Not surprisingly then, the relationship between Iran and Egypt since 25 January—to the extent that it can be mapped through official statements and unofficial oral tradition—has been comprised of an anxious exchange of glances.
(‘Welcome’ in Arabic and Persian. Photo from AFP.)
A week ago, the first post-Egyptian revolution delegation made its way to Cairo from Iran, ostensibly to invite their counterparts to a ‘pro-Palestinian conference’ in Iran in October. But one gets the feeling that the visit consisted of more than a hand-delivered invite. It was only seven months ago that while the U.S. State Department upbraided the lack of ‘stability’ threatening to unseat their BFF Hosni (Hillary Clinton: ‘I really consider President and Mrs. Mubarak to be friends of my family’), Iran took a more cautiously supportive approach.
A statement signed by 214 MPs pledged strong ‘spiritual’ support for Egyptians in opposing ‘the tyranny of their rulers.’ It also condemned ‘efforts by certain western countries as well as the Zionist regime [Israel] to exhaust the uprising and separate it from Islamic values.’

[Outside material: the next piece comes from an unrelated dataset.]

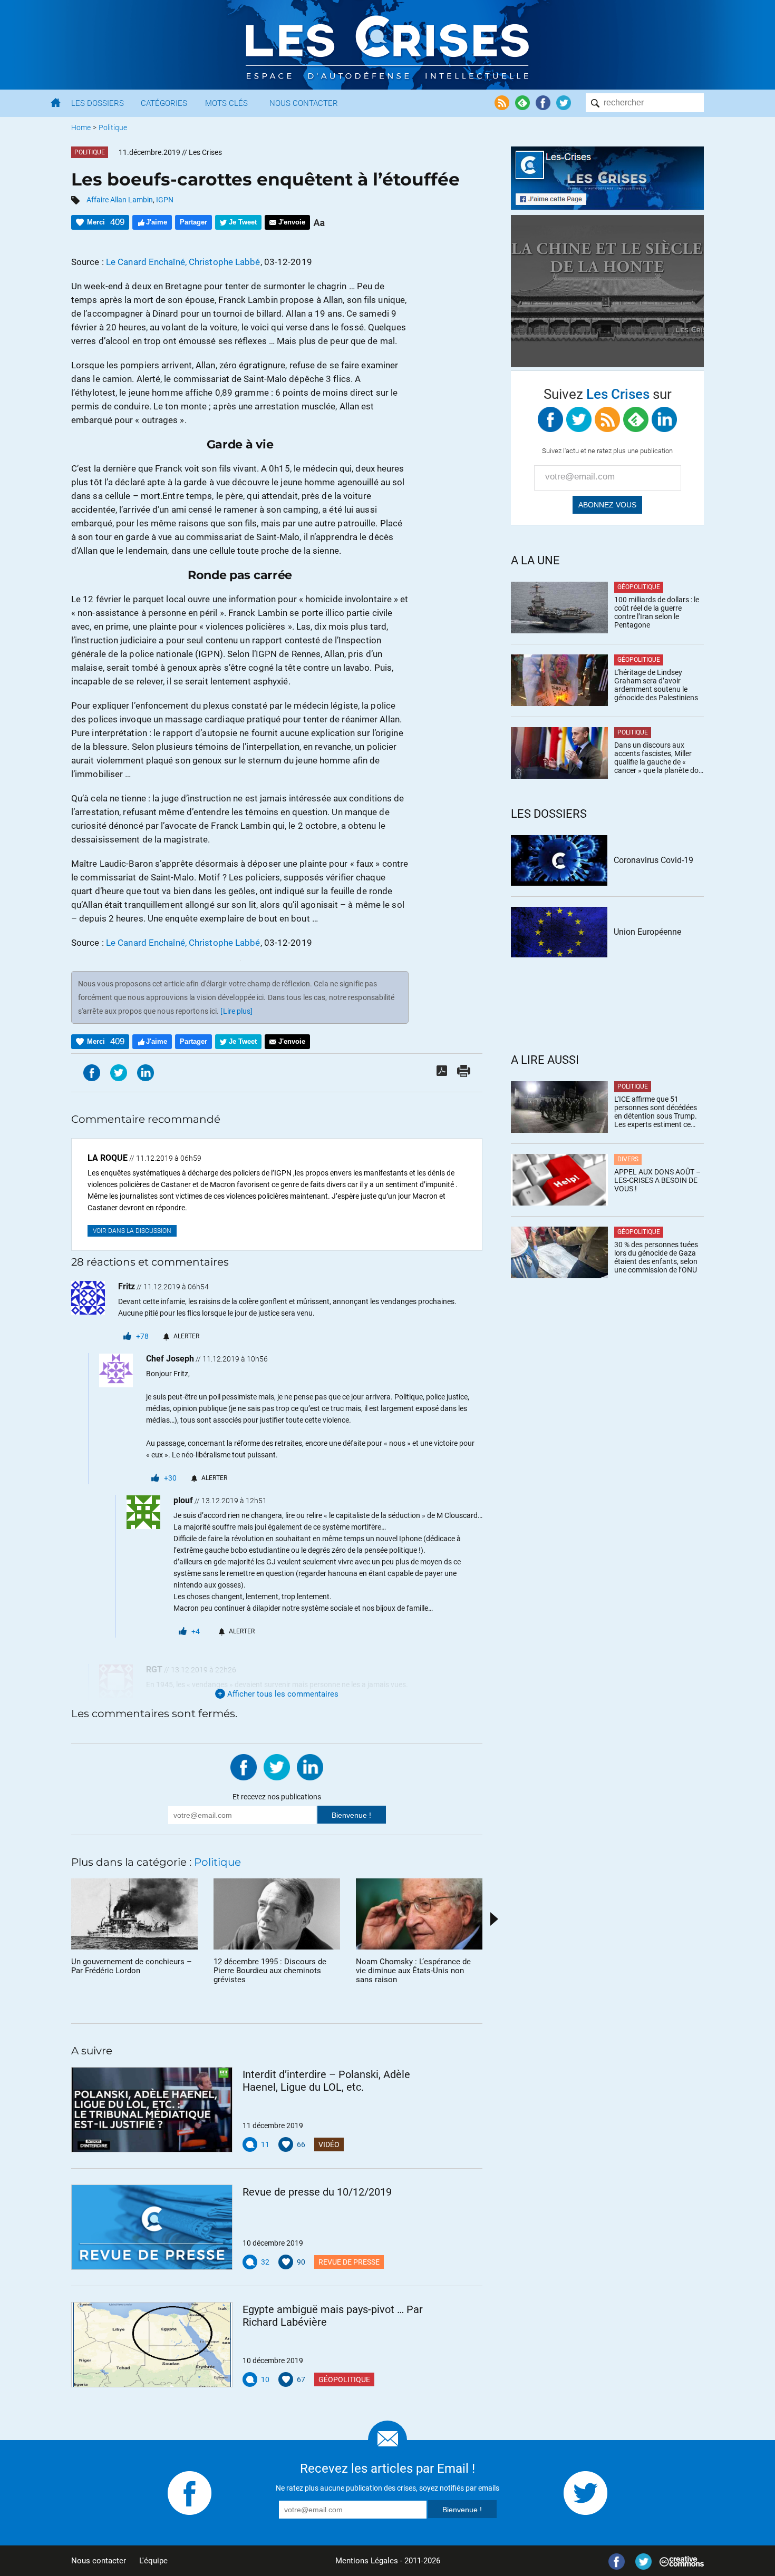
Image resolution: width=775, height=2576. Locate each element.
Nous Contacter (303, 103)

The MPs and Khamenei weren’t the only factions who tried to imbue the Egyptian uprising with their own scent. The dominant face of Iran’s 2009 ‘Green Movement’ (I prefer to call it the Green mobilization), Mir Hossein Mousavi, claimed credit for the origins of regional Arab shake-ups thusly:
What we are witnessing in the streets of Tunis, Sana’a, Cairo, Alexandria and Suez take their origins from the millions-strong protests in Tehran in 2009.
Parliament and Khamenei imagined a religiously-inspired coefficient in the overthrow of President Ben Ali in Tunisia, the first revolution in the Middle East/North Africa since 1979, and Mousavi’s camp too saw its own reflection. The instance reveals that dominant national narratives in Iran about revolutionary history since the overthrow of Reza Shah in 1979, beyond their obfuscating and self-interested nature, have diminished the political memory necessary to inspire, influence, and ultimately mobilize radical uprising. This is why Mousavi’s statement wholly ignored his own base, which was said to be dismally uttering the refrain, ‘Tunis tunest, Iran natunest‘ (Tunisia could, Iran couldn’t), a reflection of the Green mobilization’s resentment with the dimmed achievements of the 2009 protests.
Egypt has rid itself of a symbol of despotism and crony economics with Mubarak’s removal, but there too, a whole series of internally constructed narratives about a revolutionary past—one begotten by the overthrow of King Farouk I in a ‘Free Officers’ coup in 1952—have impacted political action in the contemporary moment.
But I see two major differences between the political stories that Iran and Egypt have told their own people about their present-past, and these factors deserve an elaboration beyond the scope of this single post: (1) the hypervisibility of streets, squares, plazas, cinemas, and other public, urban spaces as venues of naming and renaming, remembering and forgetting, in effect stamping revolutionary history into the ordinary and everyday; and (2) the narratives of labor and syndicalist history, which are part and parcel of the experience of citizenship and imagined belonging in disrupting (in the case of Iran) or resurrecting (in the case of Egypt) effective and substantial political change. There are other aspects too: theocratic and neoliberalist ideology, securitized emotions like fear, anxiety, apathy, and other incalculable categories, that play a crucial role and sadly overlooked role in fashioning a common public history.